━━━ PASSAGE GIVEN ━━━

Here is my implementation, along with the debug output. I separate every code cell with its own code block. The outputs are also in their own code block.

Before I begin, a note: I worked through the shapes of the matrices on paper and the reason why I use self.conv4 and self.conv5 is so that I can adjust the network output and the input so that they can be added together. Maybe I should do all of this in some other way; I’m not sure. Please do have a look at the code below.

import torch
from torch import nn
from torch.nn import functional as F
from d2l import torch as d2l

class Residual(nn.Module):  #@save
    """The Residual block of ResNet."""
    def __init__(self, input_channels, num_channels, strides=1): 
        # I removed the use_conv_1x1 attribute since I always adjust both X and Y
        super().__init__()
        self.conv1 = nn.Conv2d(input_channels, num_channels, kernel_size=1,
                               stride=strides)
        self.conv2 = nn.Conv2d(num_channels, num_channels, kernel_size=3,
                               padding=1)
        self.conv3 = nn.Conv2d(num_channels, num_channels * 4, kernel_size=1) # no padding doesn't change the 
                                                                              # image shape
        self.conv4 = nn.Conv2d(num_channels*4, num_channels, 
                               kernel_size=1) # used to adjust Y
        self.conv5 = nn.Conv2d(input_channels, num_channels,
                               kernel_size=1, stride=strides) # used to adjust X
        self.bn1 = nn.BatchNorm2d(num_channels)
        self.bn2 = nn.BatchNorm2d(num_channels)
        self.bn3 = nn.BatchNorm2d(num_channels * 4)

    def forward(self, X):
        # debug purpose prints are commented out
        print("-----------------------------------")
        print("X.shape:")
        print(X.shape)

━━━ INFORMATION PROVIDED ━━━

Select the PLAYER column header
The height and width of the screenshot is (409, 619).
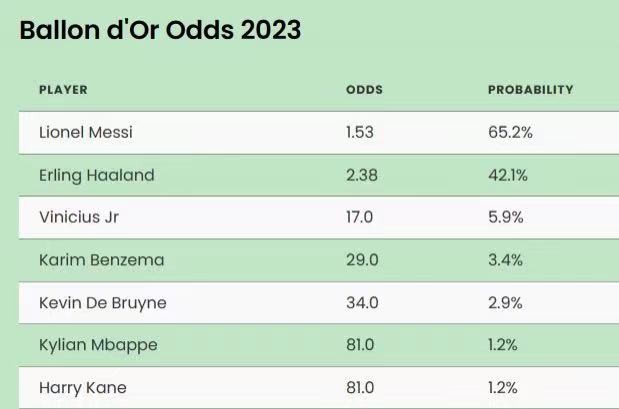(x=63, y=90)
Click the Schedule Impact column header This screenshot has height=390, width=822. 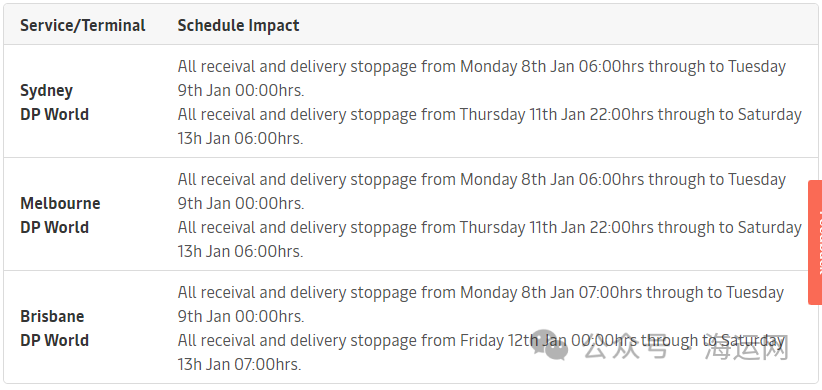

━━━

WORK INSTRUCTIONS
Can you reproduce, word for word, the part of the residual block post starting at "Here is my implementation, along" and ending at "the code below."?

EXERCISE OUTPUT
Here is my implementation, along with the debug output. I separate every code cell with its own code block. The outputs are also in their own code block.

Before I begin, a note: I worked through the shapes of the matrices on paper and the reason why I use self.conv4 and self.conv5 is so that I can adjust the network output and the input so that they can be added together. Maybe I should do all of this in some other way; I’m not sure. Please do have a look at the code below.